■ Record excerpts
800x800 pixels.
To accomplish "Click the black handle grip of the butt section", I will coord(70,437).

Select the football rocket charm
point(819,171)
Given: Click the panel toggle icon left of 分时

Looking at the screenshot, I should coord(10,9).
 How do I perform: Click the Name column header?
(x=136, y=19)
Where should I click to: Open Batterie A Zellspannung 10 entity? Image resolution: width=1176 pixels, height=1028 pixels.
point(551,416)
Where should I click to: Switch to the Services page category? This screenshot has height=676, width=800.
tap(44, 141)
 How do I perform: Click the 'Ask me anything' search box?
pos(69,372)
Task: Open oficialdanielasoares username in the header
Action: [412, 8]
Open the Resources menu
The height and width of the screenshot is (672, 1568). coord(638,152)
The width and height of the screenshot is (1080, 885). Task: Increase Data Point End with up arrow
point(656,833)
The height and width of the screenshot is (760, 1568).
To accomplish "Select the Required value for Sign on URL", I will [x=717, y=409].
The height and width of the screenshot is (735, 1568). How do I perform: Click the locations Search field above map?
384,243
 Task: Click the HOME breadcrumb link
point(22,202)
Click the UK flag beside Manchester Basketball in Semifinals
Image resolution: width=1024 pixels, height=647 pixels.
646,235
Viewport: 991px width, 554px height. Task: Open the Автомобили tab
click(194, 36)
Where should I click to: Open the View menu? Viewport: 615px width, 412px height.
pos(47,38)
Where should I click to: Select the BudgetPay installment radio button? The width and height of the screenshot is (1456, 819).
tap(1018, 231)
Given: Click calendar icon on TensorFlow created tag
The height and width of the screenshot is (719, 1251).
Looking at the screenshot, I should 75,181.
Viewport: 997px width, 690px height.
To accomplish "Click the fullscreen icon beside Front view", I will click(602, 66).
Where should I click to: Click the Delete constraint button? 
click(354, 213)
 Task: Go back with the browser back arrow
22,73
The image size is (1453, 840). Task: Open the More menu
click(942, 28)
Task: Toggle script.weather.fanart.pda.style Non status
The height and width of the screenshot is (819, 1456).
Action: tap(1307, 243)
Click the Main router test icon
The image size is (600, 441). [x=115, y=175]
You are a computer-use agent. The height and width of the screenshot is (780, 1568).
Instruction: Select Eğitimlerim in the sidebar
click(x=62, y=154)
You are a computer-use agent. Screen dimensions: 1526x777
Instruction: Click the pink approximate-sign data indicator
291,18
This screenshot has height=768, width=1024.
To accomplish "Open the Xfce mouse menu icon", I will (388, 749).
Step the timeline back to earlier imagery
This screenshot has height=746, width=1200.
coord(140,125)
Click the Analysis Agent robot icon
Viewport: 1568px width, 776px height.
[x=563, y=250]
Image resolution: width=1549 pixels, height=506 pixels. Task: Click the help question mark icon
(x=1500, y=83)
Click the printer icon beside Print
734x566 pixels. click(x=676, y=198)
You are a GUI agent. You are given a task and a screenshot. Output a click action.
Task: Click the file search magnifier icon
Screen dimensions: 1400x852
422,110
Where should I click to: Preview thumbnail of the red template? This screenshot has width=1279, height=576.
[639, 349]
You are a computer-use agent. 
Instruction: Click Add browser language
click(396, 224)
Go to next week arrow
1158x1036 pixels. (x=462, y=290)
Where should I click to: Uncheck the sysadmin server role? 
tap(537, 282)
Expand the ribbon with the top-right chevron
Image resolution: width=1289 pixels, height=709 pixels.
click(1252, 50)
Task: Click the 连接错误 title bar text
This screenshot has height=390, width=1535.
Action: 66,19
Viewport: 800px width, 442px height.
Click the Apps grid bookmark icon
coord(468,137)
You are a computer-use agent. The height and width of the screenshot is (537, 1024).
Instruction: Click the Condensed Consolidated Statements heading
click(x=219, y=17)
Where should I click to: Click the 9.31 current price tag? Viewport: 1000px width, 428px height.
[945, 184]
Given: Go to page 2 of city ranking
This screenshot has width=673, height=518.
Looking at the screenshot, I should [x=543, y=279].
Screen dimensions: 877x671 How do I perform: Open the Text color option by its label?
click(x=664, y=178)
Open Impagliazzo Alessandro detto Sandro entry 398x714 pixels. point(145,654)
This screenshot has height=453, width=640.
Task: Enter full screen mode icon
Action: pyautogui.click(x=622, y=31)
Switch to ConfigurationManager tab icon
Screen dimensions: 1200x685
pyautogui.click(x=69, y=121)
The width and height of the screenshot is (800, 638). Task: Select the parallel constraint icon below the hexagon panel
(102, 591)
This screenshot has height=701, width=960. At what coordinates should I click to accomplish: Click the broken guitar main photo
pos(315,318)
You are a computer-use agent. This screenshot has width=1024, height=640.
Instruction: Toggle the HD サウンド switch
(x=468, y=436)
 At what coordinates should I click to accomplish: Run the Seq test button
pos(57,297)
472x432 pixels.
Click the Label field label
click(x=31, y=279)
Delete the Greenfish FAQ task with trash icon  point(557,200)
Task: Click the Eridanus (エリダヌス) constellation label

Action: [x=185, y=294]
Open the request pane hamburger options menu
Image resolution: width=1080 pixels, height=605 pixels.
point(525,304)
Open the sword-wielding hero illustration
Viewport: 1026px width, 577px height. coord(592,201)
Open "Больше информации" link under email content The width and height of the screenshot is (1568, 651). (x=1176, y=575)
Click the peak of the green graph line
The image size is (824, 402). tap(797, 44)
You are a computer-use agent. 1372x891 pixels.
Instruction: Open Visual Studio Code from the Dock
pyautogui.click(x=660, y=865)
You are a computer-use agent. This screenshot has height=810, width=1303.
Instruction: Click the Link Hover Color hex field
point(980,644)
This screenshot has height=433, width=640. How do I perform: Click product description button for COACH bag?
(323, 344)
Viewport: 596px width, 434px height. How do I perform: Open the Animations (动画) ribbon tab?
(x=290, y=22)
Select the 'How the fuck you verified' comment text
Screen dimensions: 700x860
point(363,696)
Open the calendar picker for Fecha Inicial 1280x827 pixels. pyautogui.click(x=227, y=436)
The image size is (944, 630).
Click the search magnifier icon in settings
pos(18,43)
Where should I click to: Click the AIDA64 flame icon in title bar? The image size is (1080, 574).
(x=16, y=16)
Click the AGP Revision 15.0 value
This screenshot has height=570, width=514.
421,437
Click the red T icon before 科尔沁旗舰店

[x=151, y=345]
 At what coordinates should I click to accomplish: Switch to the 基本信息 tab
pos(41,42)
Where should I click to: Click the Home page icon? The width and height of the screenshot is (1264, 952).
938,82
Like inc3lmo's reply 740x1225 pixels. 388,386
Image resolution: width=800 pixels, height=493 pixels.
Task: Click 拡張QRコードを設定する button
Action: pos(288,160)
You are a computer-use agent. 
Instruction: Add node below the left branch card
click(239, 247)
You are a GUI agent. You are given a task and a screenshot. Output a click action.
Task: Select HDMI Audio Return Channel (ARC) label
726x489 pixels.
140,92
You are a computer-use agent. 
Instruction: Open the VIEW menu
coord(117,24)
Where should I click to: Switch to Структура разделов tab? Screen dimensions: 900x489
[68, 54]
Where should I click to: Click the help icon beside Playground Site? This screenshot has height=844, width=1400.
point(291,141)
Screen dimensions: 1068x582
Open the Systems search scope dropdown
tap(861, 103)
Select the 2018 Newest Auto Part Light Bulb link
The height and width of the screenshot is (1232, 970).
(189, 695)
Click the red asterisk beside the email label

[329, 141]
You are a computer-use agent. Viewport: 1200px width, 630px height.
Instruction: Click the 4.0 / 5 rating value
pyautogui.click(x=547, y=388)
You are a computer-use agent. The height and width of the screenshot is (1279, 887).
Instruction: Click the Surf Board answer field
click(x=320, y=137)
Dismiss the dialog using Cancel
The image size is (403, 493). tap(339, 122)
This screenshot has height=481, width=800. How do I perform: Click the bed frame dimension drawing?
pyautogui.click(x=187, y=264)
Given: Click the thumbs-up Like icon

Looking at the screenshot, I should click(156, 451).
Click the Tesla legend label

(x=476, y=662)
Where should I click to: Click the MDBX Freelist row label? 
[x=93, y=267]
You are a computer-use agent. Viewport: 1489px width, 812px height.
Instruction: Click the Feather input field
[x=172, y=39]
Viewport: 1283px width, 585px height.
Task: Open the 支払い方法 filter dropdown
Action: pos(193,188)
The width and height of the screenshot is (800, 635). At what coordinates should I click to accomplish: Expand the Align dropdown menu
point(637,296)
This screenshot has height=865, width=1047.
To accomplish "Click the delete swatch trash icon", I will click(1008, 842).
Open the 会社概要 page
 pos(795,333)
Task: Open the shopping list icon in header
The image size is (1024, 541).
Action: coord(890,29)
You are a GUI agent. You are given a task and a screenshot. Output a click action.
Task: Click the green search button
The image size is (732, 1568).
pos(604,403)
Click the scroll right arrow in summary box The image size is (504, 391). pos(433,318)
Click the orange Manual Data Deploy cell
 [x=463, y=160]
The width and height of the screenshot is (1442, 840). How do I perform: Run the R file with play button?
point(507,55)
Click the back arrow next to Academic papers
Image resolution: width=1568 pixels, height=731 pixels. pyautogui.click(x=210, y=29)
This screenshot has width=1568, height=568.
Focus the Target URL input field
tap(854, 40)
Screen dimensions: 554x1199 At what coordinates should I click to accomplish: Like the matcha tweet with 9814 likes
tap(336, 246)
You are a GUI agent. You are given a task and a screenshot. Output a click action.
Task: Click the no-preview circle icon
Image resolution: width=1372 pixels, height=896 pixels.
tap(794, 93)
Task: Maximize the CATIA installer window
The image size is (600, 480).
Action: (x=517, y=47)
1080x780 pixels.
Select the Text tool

■ Work item
Copy the stretch of the records above that runs from the line with "Step the timeline back to earlier imagery" through the line with "Task: Click the 连接错误 title bar text". Both end lines belong in the copy, and nothing else does.

■ Written solution
Step the timeline back to earlier imagery
This screenshot has height=746, width=1200.
coord(140,125)
Click the Analysis Agent robot icon
Viewport: 1568px width, 776px height.
[x=563, y=250]
Image resolution: width=1549 pixels, height=506 pixels. Task: Click the help question mark icon
(x=1500, y=83)
Click the printer icon beside Print
734x566 pixels. click(x=676, y=198)
You are a GUI agent. You are given a task and a screenshot. Output a click action.
Task: Click the file search magnifier icon
Screen dimensions: 1400x852
422,110
Where should I click to: Preview thumbnail of the red template? This screenshot has width=1279, height=576.
[639, 349]
You are a computer-use agent. 
Instruction: Click Add browser language
click(396, 224)
Go to next week arrow
1158x1036 pixels. (x=462, y=290)
Where should I click to: Uncheck the sysadmin server role? 
tap(537, 282)
Expand the ribbon with the top-right chevron
Image resolution: width=1289 pixels, height=709 pixels.
click(1252, 50)
Task: Click the 连接错误 title bar text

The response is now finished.